Il est impératif de déterminer quel organe dispose du pouvoir de représentation afin que les tiers en relation avec la société puissent s’assurer du pouvoir de l’interlocuteur d’engager la société.


Au sein des sociétés commerciales, les dirigeants détiennent des pouvoirs plus ou moins étendus selon le type de société dans laquelle ils exercent leurs fonctions :


- gérants pour les SNC, SARL et sociétés en commandite ;
- président, administrateurs, directeur général et directeurs généraux délégués pour les SA « monistes » ;
- membres du directoire pour les SA ;
- président pour les SAS. Le cas échéant, les statuts peuvent prévoir d’autres dirigeants investis d'un pouvoir de gestion, d'administration et de direction, comme les directeurs généraux.


En revanche, les membres du conseil de surveillance des SA et SCA ne sont pas des dirigeants sociaux stricto sensu puisque la loi ne les investis que d'un rôle de contrôle des affaires sociales (articles L.225-68, alinéa 1 et L. 226-9 alinéa 1 du Code de commerce).

En principe, l’acte d'un dirigeant n'engage valablement la société que si les conditions suivantes sont réunies :


- le dirigeant doit avoir la qualité de représentant légal de la société ;
- l'acte ne doit pas relever de la compétence légale des associés ;
- l’acte doit, en principe, entrer dans l'objet social ;
- l’acte doit avoir été conclu ou accompli au nom de la société.


Il en résulte que, si une personne autre que le représentant légal conclut une convention au nom de la société, cette convention est nulle.


Dans les sociétés importantes, il est évident que le représentant légal ne peut signer tous les actes, ceux-ci sont donc signés par des salariés de la société.
La validité de la convention signée par un salarié est admise dans les situations suivantes :


- si la personne est titulaire d'une délégation de pouvoirs l'autorisant à signer la convention ;
- s'il s'agit d'un mandataire apparent en qui le cocontractant a pu légitimement croire qu'il avait le pouvoir d'engager la société (article 1156 du Code civil).

Ce dernier point est le plus souvent invoqué puisqu’un directeur de service a vis-à-vis des tiers apparemment le pouvoir de contracter.
Ceci étant, l’article 1182 alinéa 3 du Code civil, issu de la réforme du droit des contrats opérée par l’ordonnance du 10 février 2016, prévoit que « l'exécution volontaire du contrat, en connaissance de la cause de nullité, vaut confirmation ».
Ce qui, dans la pratique, renforce le principe de l’apparence puisque cela induit qu’une société qui exécute ne pourra ensuite se prévaloir de l’absence de pouvoir de signataire.


A titre d’illustration, il a été jugé que l’acte passé au nom de la société par un salarié n’ayant pas reçu pouvoir pour le faire est valable si la société l’a ratifiée tacitement en commençant à exécuter le contrat (Cass. com. 17 janvier 2018 n°16-22.285 F-D).

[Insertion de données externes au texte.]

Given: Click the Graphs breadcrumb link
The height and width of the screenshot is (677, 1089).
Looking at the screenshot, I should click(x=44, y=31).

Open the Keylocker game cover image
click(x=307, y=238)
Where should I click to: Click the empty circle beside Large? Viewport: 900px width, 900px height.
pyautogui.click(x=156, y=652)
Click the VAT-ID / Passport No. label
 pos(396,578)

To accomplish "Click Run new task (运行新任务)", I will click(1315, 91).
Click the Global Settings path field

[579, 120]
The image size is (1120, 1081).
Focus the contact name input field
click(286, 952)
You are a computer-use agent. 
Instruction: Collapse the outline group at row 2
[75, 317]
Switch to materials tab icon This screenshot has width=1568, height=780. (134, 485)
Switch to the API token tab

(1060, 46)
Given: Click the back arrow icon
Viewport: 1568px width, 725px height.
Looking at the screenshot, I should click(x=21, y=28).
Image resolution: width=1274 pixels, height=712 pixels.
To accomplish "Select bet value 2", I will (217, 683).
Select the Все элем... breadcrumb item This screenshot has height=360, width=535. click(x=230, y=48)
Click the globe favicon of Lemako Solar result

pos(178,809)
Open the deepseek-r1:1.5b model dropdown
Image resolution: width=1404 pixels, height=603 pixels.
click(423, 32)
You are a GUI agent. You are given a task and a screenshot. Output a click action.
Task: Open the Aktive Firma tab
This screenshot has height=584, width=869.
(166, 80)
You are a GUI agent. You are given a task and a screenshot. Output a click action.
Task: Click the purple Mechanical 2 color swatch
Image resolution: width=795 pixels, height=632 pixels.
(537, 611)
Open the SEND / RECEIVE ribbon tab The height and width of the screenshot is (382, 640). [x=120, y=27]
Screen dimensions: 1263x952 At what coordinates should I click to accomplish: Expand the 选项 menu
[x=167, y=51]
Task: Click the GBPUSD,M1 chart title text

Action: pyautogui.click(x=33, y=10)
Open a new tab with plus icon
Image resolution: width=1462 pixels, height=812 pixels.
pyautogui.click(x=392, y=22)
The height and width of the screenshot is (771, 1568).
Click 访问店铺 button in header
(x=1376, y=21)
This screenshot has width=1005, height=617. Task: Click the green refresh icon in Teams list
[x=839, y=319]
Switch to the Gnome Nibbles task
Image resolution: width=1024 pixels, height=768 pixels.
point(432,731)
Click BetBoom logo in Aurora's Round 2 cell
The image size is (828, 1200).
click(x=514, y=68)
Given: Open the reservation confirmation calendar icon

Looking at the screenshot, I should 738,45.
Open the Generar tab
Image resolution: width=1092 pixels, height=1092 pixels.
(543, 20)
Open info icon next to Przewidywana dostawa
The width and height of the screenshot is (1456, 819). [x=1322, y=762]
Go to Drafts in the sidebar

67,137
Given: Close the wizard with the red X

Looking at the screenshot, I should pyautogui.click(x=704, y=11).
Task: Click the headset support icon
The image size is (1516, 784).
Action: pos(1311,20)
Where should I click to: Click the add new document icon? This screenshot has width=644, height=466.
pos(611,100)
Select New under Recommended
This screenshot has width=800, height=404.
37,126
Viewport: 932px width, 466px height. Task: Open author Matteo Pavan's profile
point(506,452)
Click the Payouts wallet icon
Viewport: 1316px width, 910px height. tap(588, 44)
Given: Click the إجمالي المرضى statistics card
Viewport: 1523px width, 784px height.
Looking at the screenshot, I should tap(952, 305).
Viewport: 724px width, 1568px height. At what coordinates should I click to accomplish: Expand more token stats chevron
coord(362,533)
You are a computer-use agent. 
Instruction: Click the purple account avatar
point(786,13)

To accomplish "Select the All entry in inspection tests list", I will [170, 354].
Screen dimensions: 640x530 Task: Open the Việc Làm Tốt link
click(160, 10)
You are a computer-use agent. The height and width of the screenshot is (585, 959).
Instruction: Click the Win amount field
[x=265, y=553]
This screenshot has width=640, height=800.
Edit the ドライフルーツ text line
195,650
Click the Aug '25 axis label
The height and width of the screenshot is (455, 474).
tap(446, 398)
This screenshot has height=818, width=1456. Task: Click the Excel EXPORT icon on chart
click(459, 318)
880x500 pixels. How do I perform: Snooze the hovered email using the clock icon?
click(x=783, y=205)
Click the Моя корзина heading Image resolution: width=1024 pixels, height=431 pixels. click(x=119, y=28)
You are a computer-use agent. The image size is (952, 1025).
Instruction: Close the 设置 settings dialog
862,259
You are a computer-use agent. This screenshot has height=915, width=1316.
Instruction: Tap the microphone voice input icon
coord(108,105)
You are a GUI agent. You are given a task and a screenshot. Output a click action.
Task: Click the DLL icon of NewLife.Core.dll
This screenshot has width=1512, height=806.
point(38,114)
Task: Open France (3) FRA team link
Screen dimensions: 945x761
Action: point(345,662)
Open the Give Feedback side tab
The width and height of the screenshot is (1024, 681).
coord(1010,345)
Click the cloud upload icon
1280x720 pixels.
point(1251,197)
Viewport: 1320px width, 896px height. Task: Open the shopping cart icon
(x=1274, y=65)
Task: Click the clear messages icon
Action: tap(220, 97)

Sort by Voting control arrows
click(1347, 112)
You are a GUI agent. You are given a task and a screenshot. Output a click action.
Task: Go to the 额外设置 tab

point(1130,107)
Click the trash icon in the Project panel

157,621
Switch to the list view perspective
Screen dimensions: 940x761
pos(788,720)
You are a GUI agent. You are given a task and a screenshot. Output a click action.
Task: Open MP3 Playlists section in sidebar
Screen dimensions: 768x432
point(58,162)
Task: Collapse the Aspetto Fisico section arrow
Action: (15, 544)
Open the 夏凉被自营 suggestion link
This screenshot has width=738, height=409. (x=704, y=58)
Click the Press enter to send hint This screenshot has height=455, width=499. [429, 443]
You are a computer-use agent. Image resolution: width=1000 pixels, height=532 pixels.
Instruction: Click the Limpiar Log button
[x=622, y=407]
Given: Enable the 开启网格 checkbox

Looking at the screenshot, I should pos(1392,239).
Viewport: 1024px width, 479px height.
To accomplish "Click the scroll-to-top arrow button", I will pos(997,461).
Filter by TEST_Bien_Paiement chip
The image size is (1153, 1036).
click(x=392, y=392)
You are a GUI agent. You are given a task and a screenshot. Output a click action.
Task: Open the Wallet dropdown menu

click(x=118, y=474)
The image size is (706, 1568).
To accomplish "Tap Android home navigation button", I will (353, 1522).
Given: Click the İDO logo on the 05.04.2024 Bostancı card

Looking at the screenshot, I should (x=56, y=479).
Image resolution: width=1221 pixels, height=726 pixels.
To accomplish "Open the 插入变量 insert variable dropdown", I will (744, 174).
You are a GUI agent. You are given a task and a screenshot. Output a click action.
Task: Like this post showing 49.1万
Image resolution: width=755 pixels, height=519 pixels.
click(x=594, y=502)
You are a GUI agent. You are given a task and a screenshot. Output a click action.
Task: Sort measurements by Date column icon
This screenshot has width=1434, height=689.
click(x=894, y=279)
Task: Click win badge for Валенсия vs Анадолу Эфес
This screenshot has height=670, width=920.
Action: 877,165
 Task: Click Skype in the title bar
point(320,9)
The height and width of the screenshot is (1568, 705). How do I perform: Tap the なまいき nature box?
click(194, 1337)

Dans ce cas, il n’y avait donc pas à rechercher si ce salarié avait reçu pouvoir de la société pour y procéder.


La société ne peut donc soulever cet argument à son bénéfice…


La sécurité et la protection des tiers se trouvent ainsi assurées dans les hypothèses où le sujet de droit, qui ne bénéficie pas de la qualité de dirigeant légal, est malgré tout susceptible d’engager la société dans une opération économique.